:: Source extract ::
Award recognizes three Bigfork locals for community efforts
The Community Foundation for a Better Bigfork is honoring Bigforkers who wear big hats—and many of them. The CFBB’s Big Hat Award annually recognizes locals who contribute significant volunteer time and energy to the betterment of the Bigfork community, and this year’s cohort of awardees includes a particularly active set of community members.
Lisa Cloutier, Brian Anderson and Edd Blackler were selected as the honorees for this year’s Big Hat award. Dating back to 1993, the award is usually given out to one outstanding community member at the CFBB’s end-of-year fundraising event.
However, Paul Mutascio explained the CFBB sometimes finds it impossible to whittle down the list of deserving community contributors, as was the case with the award’s trio of recipients this year.
Even though the CFBB was forced to cancel their big annual fundraising event due to the COVID-19 pandemic, the organization didn’t want some of Bigfork’s biggest supporters to go overlooked.
The CFBB selected Lisa Cloutier and Brian Anderson for their heavy involvement with the Bigfork business community, and their recent efforts to support hard-pressed locals weather the COVID-19 pandemic. Edd Blackler was also posthumously recognized with the Big Hat Award this year for his illustrious volunteer career dating back to the 1980s.
Ann Tucker, Director of the Bigfork Food Bank, said Lisa Cloutier’s recognition was “well-deserved.”
Tucker collaborated with Cloutier and her husband Anderson to provide hand sanitizer and stock the shelves at the food bank when the COVID-19 pandemic first rolled into the Flathead Valley this spring. The couple runs four nearby businesses—The Raven, Whistling Andy Distillery, Montana Bonfire and the Islander Inn—and they used their business connections to get hard-to-find items to the people in Bigfork who needed them most during the early days of the coronavirus public health crisis.
“She was so helpful to us when we were trying to [survive] the unknown waters of COVID,” Tucker said of Cloutier’s collaboration with the food bank. “It was like she mustered the troops to provide us with all kinds of things. We were very, very appreciative of her.”
Cloutier’s commitment to the Bigfork community is obvious to anyone driving along MT 35 who passes through the corridor dominated by Cloutier and Anderson’s collection of local businesses. The prominent Bigfork businesswoman said maintaining local jobs has become one of her top priorities amid the upheaval caused by the COVID-19 outbreak, which has been especially damaging to the highly-seasonal business community in the bayside town.

:: Data supplied ::

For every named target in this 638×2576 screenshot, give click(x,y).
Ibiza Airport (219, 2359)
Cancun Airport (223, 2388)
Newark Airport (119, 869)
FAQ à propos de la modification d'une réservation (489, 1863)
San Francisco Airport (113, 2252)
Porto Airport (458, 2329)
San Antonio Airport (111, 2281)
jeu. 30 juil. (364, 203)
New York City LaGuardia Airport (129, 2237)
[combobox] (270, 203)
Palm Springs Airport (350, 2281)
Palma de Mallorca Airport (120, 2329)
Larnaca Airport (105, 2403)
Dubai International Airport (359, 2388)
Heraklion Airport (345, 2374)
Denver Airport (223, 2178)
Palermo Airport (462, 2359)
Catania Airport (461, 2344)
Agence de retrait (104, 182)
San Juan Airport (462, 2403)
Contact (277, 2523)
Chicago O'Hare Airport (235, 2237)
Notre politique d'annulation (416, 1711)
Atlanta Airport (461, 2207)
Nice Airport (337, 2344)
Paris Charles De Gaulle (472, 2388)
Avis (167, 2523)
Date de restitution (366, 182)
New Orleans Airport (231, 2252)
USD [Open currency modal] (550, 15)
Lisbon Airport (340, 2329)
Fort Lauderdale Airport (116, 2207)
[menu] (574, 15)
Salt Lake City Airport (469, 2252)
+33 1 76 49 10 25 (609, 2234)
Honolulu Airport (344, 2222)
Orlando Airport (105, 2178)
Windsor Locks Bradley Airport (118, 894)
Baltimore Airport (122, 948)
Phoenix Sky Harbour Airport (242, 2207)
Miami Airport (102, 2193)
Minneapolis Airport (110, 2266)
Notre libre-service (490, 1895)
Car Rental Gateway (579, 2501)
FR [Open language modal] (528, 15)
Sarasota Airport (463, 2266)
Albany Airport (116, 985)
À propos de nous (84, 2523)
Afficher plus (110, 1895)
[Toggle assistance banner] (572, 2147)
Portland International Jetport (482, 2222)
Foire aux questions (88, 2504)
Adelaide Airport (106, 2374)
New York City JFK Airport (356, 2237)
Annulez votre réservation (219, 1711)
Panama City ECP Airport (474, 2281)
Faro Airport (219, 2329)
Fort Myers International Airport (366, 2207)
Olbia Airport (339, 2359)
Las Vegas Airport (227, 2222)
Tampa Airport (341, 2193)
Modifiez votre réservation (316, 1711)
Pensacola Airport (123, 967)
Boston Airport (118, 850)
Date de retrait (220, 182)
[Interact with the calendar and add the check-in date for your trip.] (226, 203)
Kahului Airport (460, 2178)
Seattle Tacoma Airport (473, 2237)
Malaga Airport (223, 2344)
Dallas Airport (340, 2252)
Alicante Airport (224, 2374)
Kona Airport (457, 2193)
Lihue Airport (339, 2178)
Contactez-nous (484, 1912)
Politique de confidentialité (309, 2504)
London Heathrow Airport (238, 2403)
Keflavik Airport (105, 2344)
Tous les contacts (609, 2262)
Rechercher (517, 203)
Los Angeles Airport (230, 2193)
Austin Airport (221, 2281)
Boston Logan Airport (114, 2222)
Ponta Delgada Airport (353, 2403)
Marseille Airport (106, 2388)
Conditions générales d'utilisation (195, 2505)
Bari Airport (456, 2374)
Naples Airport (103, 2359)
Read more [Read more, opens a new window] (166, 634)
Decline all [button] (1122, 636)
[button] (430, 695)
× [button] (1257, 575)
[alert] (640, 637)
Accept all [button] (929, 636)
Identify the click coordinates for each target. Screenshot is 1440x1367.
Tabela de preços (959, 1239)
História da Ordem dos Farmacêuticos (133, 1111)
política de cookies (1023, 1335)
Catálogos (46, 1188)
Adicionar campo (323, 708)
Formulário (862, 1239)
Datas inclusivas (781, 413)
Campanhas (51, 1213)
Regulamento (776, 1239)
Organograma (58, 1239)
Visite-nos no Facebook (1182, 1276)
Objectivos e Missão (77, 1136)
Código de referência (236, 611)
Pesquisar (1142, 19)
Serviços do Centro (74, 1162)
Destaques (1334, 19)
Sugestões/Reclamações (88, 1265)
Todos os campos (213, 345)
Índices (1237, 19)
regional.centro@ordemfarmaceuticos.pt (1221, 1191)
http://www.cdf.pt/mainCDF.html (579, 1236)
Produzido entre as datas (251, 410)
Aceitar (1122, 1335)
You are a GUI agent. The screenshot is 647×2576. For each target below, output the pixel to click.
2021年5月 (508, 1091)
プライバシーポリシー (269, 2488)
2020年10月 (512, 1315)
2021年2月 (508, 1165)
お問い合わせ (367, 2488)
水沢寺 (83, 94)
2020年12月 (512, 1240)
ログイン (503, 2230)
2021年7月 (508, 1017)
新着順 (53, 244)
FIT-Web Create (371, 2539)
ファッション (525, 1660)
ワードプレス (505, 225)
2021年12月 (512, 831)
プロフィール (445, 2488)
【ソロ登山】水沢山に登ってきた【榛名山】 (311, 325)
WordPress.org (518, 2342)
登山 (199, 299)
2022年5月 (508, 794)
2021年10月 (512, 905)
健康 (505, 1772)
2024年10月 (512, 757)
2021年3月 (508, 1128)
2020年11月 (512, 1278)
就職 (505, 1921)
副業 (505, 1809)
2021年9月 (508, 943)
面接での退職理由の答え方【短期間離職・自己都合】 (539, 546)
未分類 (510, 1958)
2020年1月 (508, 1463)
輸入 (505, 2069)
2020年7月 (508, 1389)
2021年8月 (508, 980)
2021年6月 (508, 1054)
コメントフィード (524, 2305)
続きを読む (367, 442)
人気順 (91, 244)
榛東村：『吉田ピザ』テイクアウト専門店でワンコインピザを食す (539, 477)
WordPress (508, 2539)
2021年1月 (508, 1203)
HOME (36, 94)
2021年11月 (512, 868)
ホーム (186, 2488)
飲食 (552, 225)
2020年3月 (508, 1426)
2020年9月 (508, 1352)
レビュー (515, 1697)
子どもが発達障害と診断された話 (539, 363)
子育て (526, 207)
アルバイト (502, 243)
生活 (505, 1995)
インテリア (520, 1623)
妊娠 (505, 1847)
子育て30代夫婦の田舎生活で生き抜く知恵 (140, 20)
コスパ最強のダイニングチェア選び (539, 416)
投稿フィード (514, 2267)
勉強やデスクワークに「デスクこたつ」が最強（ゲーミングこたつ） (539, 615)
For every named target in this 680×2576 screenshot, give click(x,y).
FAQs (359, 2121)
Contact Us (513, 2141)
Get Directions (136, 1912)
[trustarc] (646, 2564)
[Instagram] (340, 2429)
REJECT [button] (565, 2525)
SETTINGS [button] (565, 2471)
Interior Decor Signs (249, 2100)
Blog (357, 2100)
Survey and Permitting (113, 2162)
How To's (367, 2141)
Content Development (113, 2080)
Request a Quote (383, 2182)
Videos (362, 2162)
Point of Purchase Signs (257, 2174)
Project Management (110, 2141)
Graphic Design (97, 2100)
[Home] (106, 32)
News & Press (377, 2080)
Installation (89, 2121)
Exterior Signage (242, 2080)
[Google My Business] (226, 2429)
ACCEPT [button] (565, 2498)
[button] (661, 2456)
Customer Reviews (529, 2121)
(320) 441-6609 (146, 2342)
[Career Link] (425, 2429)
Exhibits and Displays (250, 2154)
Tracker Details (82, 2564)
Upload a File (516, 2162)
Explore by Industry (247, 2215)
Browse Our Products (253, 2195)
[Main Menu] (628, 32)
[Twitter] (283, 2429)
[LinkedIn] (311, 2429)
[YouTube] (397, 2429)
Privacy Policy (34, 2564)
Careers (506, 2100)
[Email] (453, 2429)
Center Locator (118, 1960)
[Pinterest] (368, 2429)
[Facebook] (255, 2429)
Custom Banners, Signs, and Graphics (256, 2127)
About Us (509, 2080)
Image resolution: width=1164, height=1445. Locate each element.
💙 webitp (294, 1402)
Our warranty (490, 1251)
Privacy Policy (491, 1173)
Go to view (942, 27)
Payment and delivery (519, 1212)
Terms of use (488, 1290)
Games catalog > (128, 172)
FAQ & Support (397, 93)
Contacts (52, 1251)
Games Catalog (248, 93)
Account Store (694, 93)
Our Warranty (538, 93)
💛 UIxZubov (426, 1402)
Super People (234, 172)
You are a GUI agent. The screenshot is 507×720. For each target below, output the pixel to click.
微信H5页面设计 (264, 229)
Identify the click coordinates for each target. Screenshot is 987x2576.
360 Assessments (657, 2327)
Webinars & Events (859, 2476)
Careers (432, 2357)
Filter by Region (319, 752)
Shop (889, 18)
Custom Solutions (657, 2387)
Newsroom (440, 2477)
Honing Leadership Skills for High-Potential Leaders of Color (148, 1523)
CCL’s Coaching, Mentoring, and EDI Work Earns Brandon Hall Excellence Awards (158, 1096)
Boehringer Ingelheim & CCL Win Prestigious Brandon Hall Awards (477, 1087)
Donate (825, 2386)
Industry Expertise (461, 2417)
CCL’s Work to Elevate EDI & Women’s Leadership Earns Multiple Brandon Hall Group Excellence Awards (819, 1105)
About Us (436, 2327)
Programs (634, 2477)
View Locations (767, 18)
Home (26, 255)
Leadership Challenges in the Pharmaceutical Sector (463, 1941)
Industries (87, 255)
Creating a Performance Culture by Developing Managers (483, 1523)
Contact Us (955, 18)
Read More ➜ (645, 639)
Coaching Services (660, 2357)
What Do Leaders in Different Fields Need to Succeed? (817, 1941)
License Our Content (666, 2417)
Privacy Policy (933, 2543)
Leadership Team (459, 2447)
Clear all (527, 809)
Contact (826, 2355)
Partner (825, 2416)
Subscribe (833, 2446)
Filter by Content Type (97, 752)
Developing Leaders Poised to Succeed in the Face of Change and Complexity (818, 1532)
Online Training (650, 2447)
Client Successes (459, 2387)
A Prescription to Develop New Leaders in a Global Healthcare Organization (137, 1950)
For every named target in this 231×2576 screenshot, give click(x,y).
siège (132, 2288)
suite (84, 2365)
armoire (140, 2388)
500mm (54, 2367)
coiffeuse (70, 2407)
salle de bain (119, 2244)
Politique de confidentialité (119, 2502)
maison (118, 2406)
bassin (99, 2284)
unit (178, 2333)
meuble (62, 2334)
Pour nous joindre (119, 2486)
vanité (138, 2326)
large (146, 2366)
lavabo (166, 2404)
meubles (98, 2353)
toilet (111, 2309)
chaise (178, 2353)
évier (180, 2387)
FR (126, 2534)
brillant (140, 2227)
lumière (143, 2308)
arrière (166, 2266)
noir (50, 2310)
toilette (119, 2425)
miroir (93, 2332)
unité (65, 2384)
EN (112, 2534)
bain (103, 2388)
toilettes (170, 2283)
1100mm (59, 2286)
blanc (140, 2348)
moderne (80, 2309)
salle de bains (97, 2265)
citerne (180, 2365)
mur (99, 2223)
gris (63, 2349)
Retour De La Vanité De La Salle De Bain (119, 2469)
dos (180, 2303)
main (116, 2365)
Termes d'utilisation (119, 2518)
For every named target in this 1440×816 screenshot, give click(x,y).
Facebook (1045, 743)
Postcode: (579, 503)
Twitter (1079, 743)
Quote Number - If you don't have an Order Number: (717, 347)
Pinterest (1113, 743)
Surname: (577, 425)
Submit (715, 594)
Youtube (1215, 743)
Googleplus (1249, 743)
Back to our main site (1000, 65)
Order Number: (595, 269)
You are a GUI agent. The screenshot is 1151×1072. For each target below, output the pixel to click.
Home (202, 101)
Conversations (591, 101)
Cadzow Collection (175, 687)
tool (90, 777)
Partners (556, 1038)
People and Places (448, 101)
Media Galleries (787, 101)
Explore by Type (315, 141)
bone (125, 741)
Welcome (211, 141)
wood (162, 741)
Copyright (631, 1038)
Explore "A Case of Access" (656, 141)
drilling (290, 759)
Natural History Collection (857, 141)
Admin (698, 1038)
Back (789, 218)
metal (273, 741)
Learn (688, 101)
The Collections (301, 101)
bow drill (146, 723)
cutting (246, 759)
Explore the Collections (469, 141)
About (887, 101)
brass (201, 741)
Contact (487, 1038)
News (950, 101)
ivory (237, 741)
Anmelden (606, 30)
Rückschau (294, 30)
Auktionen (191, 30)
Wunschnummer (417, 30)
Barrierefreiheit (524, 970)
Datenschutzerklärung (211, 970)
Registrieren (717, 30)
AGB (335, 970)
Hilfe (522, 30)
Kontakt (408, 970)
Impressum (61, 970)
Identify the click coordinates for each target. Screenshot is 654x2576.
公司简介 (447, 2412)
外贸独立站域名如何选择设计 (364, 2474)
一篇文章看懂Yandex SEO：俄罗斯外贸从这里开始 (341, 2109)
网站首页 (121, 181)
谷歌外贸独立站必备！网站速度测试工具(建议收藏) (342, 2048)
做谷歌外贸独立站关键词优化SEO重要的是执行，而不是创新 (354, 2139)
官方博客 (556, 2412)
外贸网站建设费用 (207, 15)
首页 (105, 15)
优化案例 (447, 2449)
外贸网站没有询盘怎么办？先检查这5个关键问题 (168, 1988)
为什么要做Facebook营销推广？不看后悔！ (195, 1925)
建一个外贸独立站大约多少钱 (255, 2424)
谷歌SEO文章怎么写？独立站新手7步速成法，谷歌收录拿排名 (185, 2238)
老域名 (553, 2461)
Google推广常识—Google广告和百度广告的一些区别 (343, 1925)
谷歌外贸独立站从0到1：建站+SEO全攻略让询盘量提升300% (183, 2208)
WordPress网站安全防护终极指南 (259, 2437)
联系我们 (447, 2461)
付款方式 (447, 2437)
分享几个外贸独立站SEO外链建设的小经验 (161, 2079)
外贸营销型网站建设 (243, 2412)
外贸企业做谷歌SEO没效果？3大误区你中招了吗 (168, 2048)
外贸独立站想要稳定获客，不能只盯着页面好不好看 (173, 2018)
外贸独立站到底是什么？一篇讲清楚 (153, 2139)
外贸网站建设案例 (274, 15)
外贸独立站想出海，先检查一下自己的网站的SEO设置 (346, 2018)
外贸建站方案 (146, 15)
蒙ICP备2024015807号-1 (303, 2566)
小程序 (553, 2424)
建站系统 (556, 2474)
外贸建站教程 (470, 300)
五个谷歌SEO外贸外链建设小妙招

:: Complete the following ::
#1 From the Big Hat Award article, list every business that Lisa Cloutier and Brian Anderson run.
#2 Turn the paragraph in the Big Hat Award article that begins "Tucker collaborated with Cloutier" into a short bulleted list that keeps its main facts.
#3 Continue the Big Hat Award article from its last sentence.

:: Responses by item number ::
#1
- The Raven
- Whistling Andy Distillery
- Montana Bonfire
- The Islander Inn

#2
- Ann Tucker worked with Cloutier and her husband, Anderson, when COVID-19 reached the Flathead Valley this spring.
- Together they supplied hand sanitizer and stocked the shelves at the food bank.
- The couple runs four nearby businesses: The Raven, Whistling Andy Distillery, Montana Bonfire and the Islander Inn.
- They used their business connections to get hard-to-find items to the Bigfork residents who needed them most early in the crisis.

#3
Going forward, the couple plans to make changes like adding brunch at The Montana Bonfire and expanding the restaurant’s schedule to seven nights a week. Cloutier hopes these adjustments will allow them to keep their employees on the job throughout the winter. “I’m excited to see how town moves into next stage,” she said.
She pointed out, too, that her husband and fellow Big Hat Award recipient Brian Anderson sometimes doesn’t receive the recognition he has earned for his part in the couple’s many business operations and community initiatives. “By nature, he’s more behind the scenes,” Cloutier explained. Anderson often takes on lower-profile essential tasks like building, moving equipment or creating graphics.
“He’s very active. He does lots of things that people don’t even see,” Cloutier said. She was hopeful the Big Hat Award will help bring his contributions to light.
On the other end of the spectrum was Edd Blackler, a longtime Bigfork volunteer well-known throughout the community for his wide variety of efforts aimed at bringing out the best in Bigfork. Before his passing this year due to pancreatic cancer, Blackler was a longtime member of the Bigfork Summer Playhouse, a volunteer fireman with the Bigfork Fire Department and a bus driver for Bigfork Schools, among many other roles. The part Blackler played as one of the founders of Bigfork’s most famous tradition—The Bigfork Elves—was likely his best-known contribution to the town.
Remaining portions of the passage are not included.